Antarctica and the Strategic Plan for Biological Diversity 2011-2020: Monaco's Assessment - Gloomy Prospects for Biodiversity in Antarctica
An international study, led by scientists from the University of Monash in Melbourne, Australia, undertaken in close collaboration with the Prince's Government, Monaco Scientific Centre Monaco (SCM) and the Scientific Committee on Antarctic Research (SCAR), questions the general view that the Antarctic and the Southern Ocean are in a better state of health than the rest of the world.
This study, published today in the Journal "PLoS Biology," is one of the results of a meeting held in Monaco in 2015, during which a multidisciplinary group of 23 experts carried out the first biodiversity assessment in Antarctica, "Monaco's Assessment." The aim of this meeting was to compare the situation of Antarctic biodiversity and its management with that of the rest of the world.
Examining the extent to which the conservation of biodiversity in the Antarctic and the Southern Ocean meets the set of objectives for the planet is fundamental to halting the loss of global biodiversity.

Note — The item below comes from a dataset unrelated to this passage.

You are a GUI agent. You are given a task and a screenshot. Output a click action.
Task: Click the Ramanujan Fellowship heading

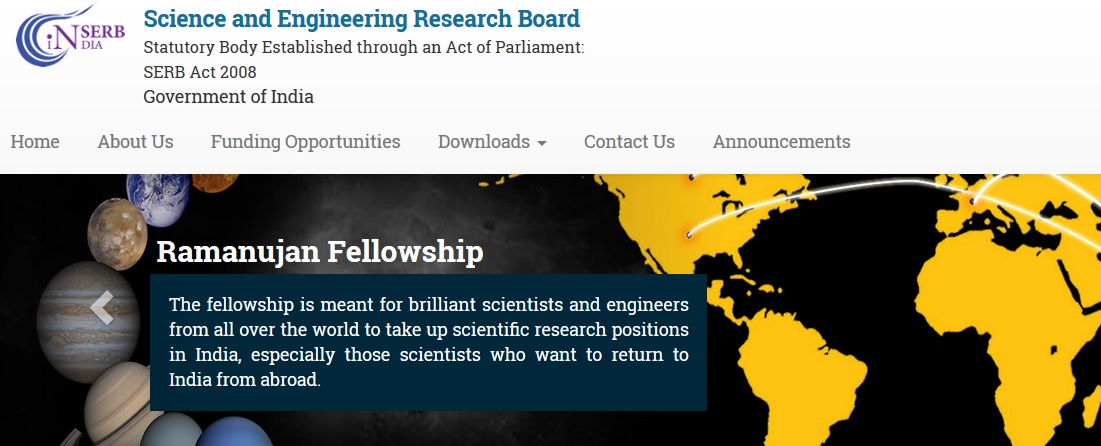(x=320, y=252)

However, the Aichi Targets of the Strategic Plan for Biodiversity 2011-2020, as defined in the Convention on Biological Diversity (CBD), had never been applied to Antarctica and the Southern Ocean, areas that alone account for approximately 10% of the surface of the planet.
"The results were truly surprising," emphasised Professor Steven Chown, the main author of this study and Director of the Faculty of Biological Sciences at Monash. "While in some areas, such as the management of introduced species, the Antarctic region is doing quite well, in others, such as the management of protected areas and the regulation of bioprospection, it lags far behind," he added.

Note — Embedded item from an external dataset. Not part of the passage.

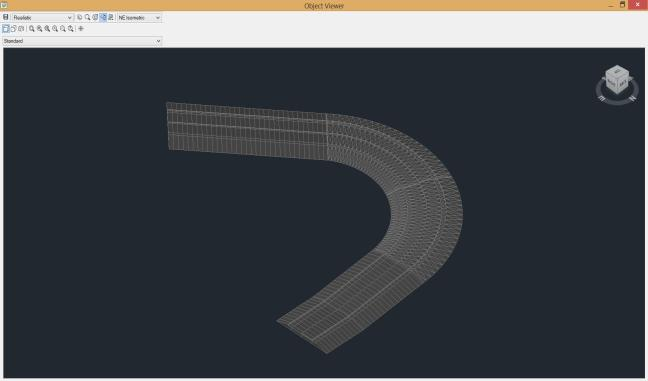The width and height of the screenshot is (648, 381).
Task: Click first magnifier icon in second toolbar row
Action: pos(31,29)
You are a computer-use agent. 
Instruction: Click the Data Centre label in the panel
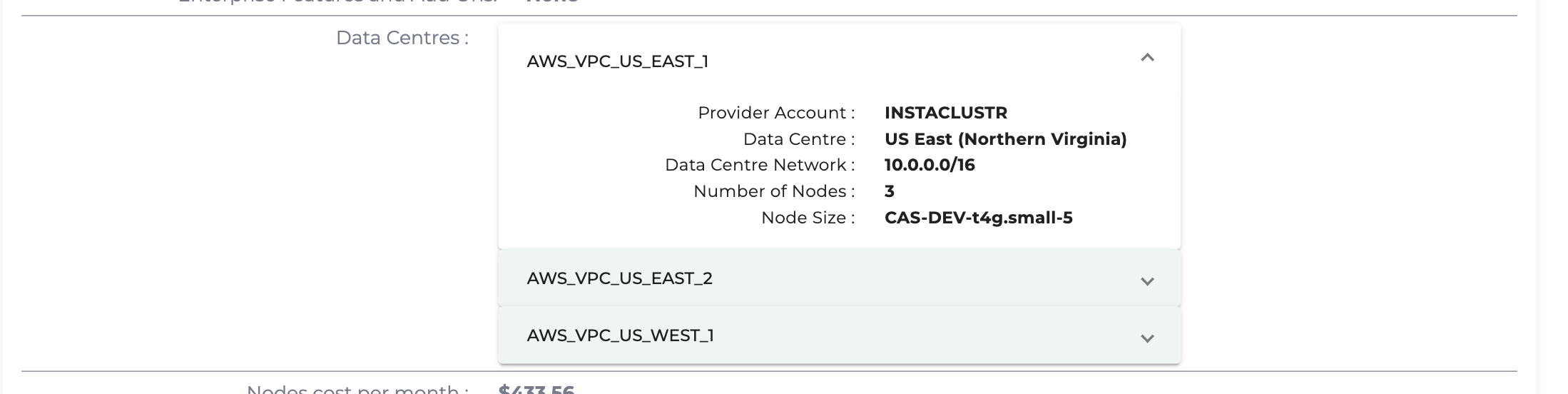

The study showed that, overall, the difference between the state of biodiversity in Antarctica and the rest of the world was very small, contrary to the image of purity that we have of this remote place.
In this context, the data collected by CSM researchers this year in Adélie Land, in the framework of a partnership with the CNRS and the University of Strasbourg, corroborate this sad fact: "For the second time in the 60 years that we have been present in the Region, we deplore, as in 2014, the total reproductive failure of Adélie penguins on Petrel Island, where the Dumont D'Urvilleresearch station is located. The causes of this mortality remain to be clarified, but they undoubtedly include global and local causes linked to global warming," stated the Scientific Director of the CSM, Professor Denis Allemand.

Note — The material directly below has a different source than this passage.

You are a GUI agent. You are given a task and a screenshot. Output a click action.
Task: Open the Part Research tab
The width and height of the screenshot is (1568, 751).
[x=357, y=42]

"Despite this rather pessimistic assessment, there are some great opportunities for positive action," stated Professor Melodie McGeoch of Monash University, the co-author of the article. "The agreements under the Antarctic Treaty System lend themselves to effective action and the States Parties have recently strengthened their commitment to protecting the biodiversity of the region. "
This scientific study ensures that future assessments under the CBD's Strategic Plan for Biodiversity 2011-2020 will be truly comprehensive.
Professor McGeoch said that this study would help inform overall progress towards achieving the United Nations Sustainable Development Goals.
The Prince's Government is pleased to have supported such a study and is delighted to once again be able to welcome biodiversity experts from the Antarctic region to the Principality.
A second workshop, entitled "Antarctica and the Strategic Plan for Biological Diversity 2011-2020: Monaco's Assessment - Implementation Programme," will be held in July 2017 in the Principality, again in association with Monash University, SCAR, the CSM and the Prince's Government.